STUDY MATERIAL:
__________

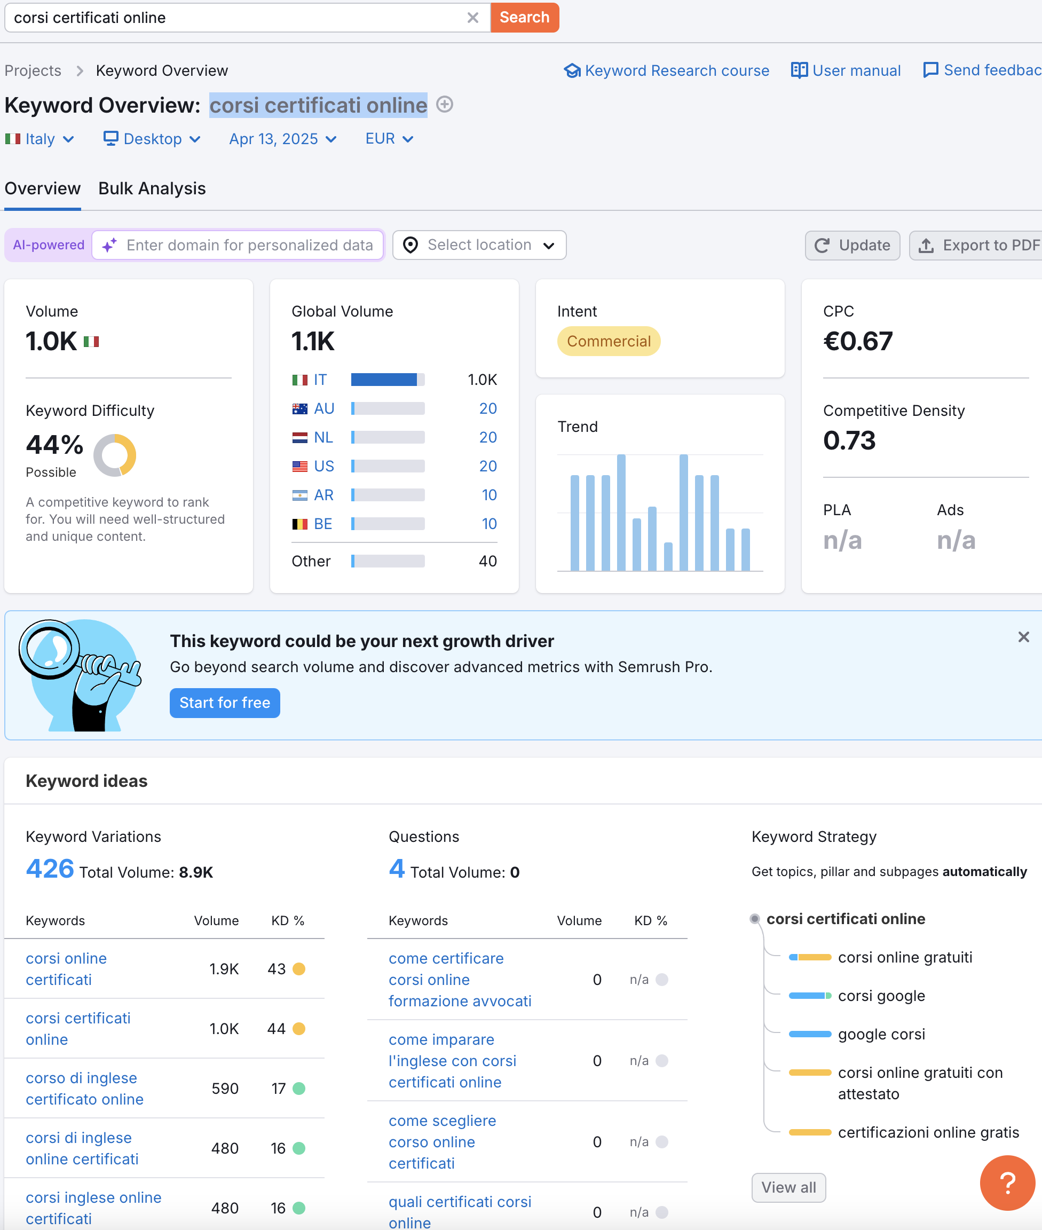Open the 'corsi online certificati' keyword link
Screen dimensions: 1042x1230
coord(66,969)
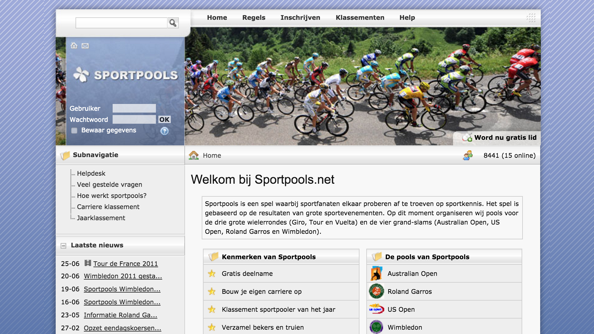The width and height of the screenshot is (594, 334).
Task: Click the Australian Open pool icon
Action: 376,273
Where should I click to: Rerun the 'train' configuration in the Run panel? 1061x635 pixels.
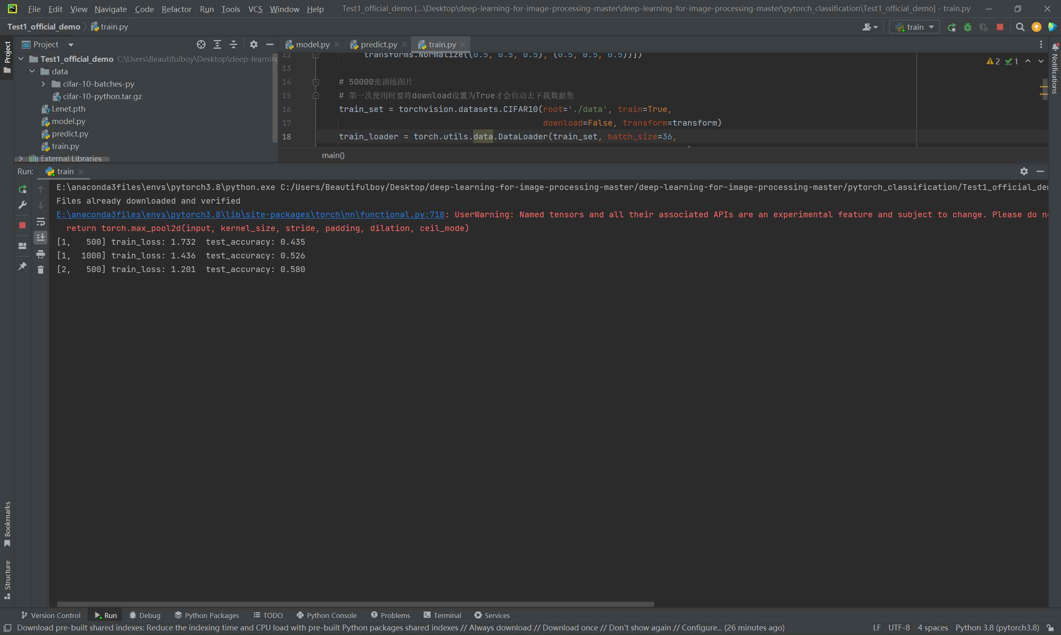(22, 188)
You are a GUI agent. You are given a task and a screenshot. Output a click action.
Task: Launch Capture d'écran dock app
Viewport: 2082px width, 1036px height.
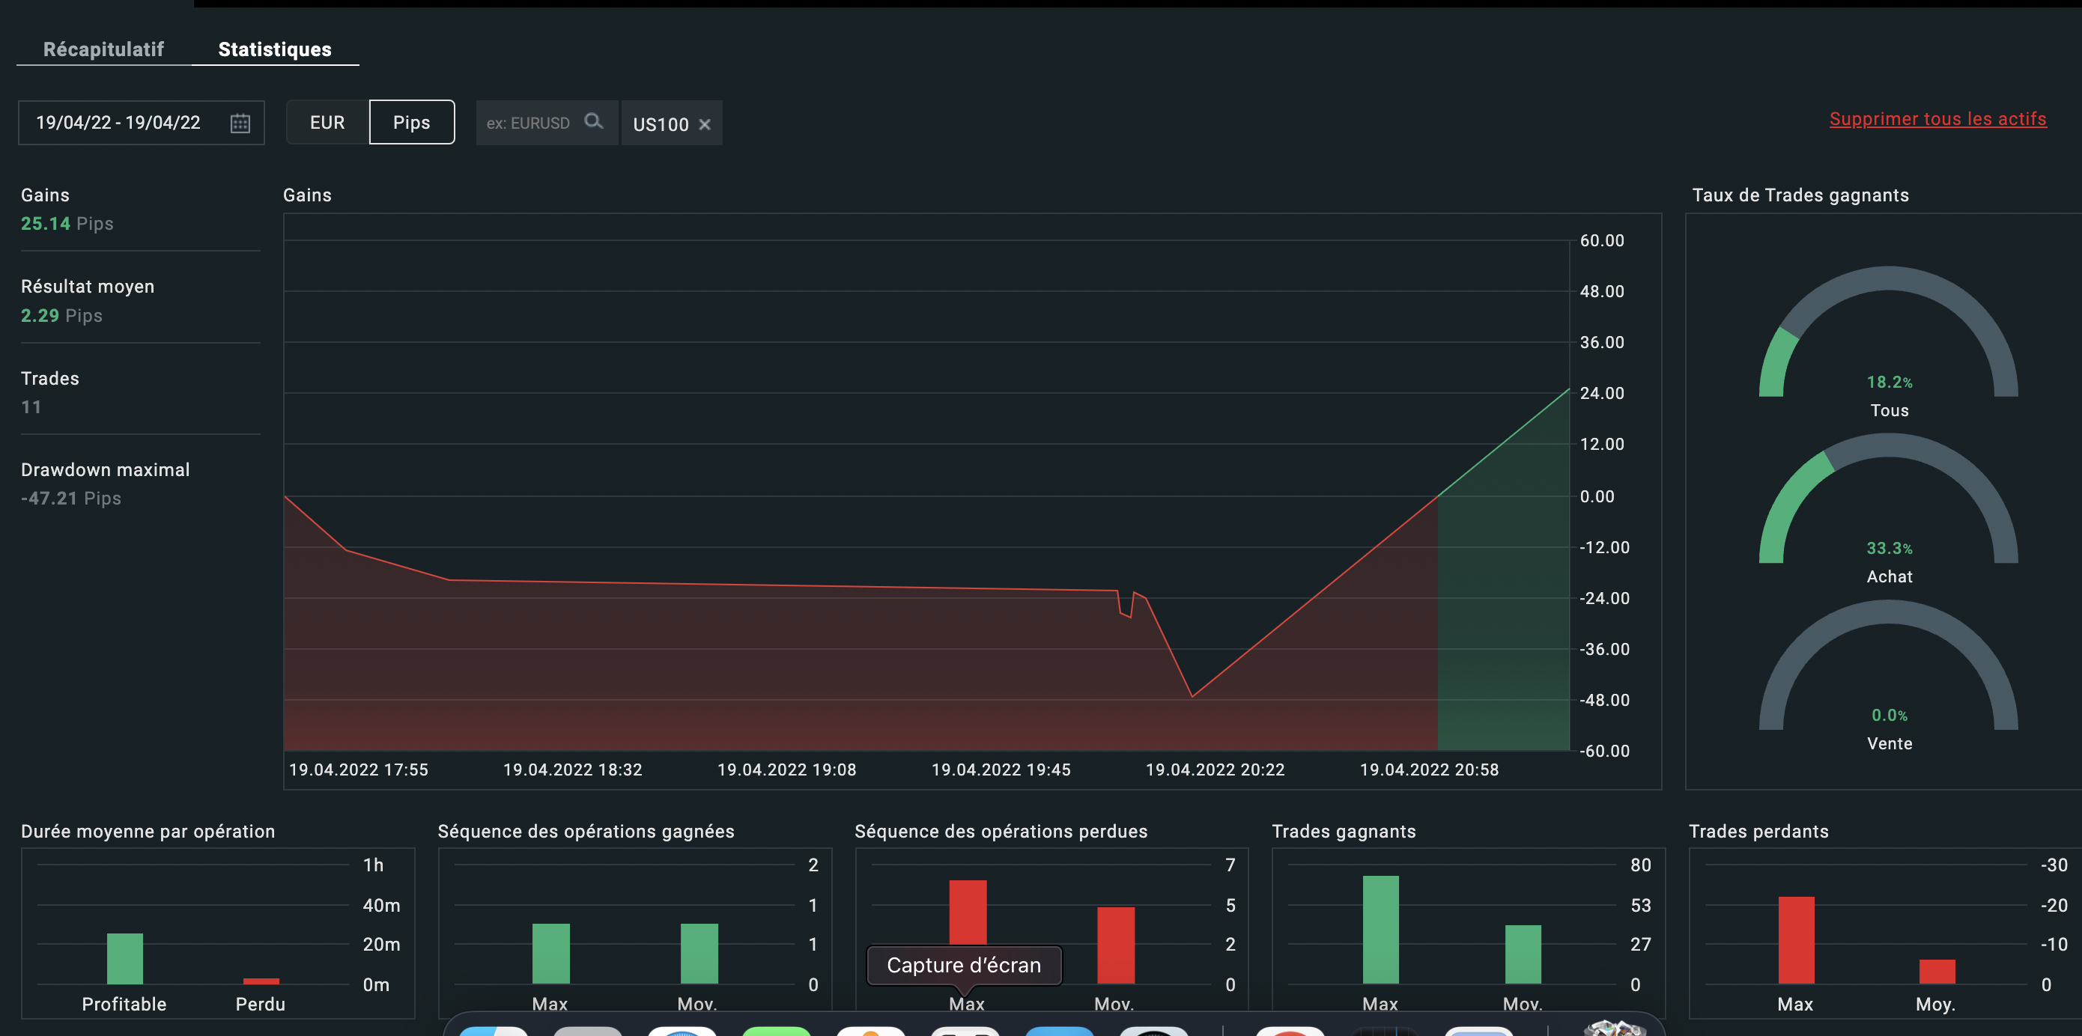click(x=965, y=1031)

__________

EXERCISE DETAILS: Repeat exactly the lines from the one containing "Task: Launch Capture d'écran dock app" to the last line of the records above, including both, and leave out any pictures.

EXERCISE SOLUTION:
Task: Launch Capture d'écran dock app
Viewport: 2082px width, 1036px height.
click(x=965, y=1031)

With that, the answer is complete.